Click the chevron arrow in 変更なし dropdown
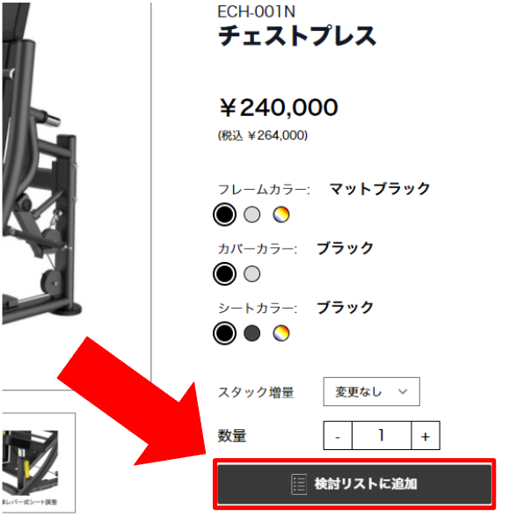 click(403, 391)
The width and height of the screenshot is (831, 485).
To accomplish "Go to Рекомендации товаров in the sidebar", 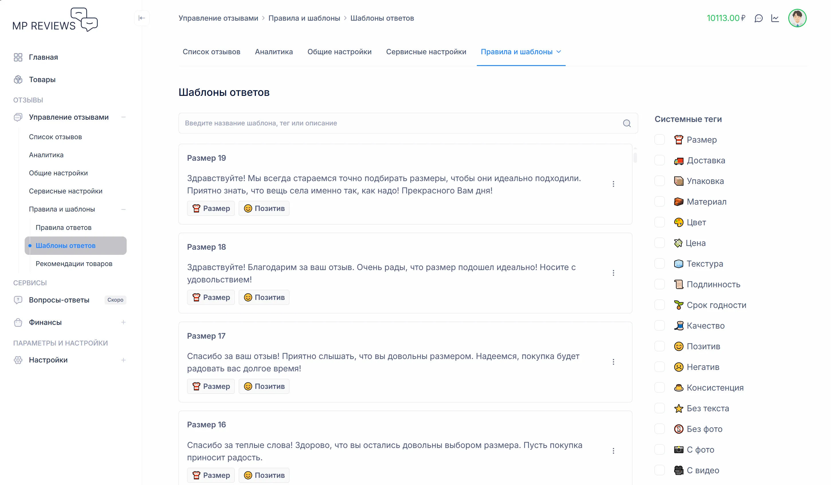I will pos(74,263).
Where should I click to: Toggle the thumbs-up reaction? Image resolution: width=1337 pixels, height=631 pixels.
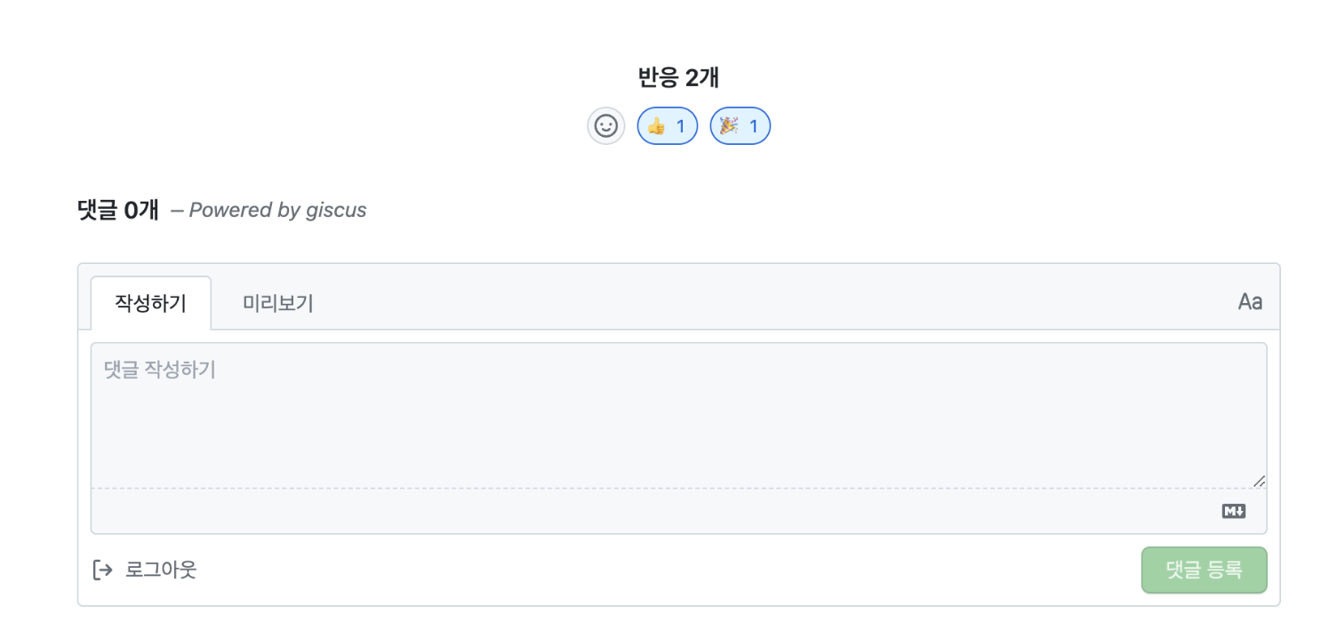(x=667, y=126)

—————

** GOAL OF THE EXERCISE **
Beginning at the line that contains "Where should I", transcribe it and every later line through the last line of the data above, exactly, and drop the pictures.

** OUTPUT FOR THIS EXERCISE **
Where should I click to: Toggle the thumbs-up reaction? Image resolution: width=1337 pixels, height=631 pixels.
(x=667, y=126)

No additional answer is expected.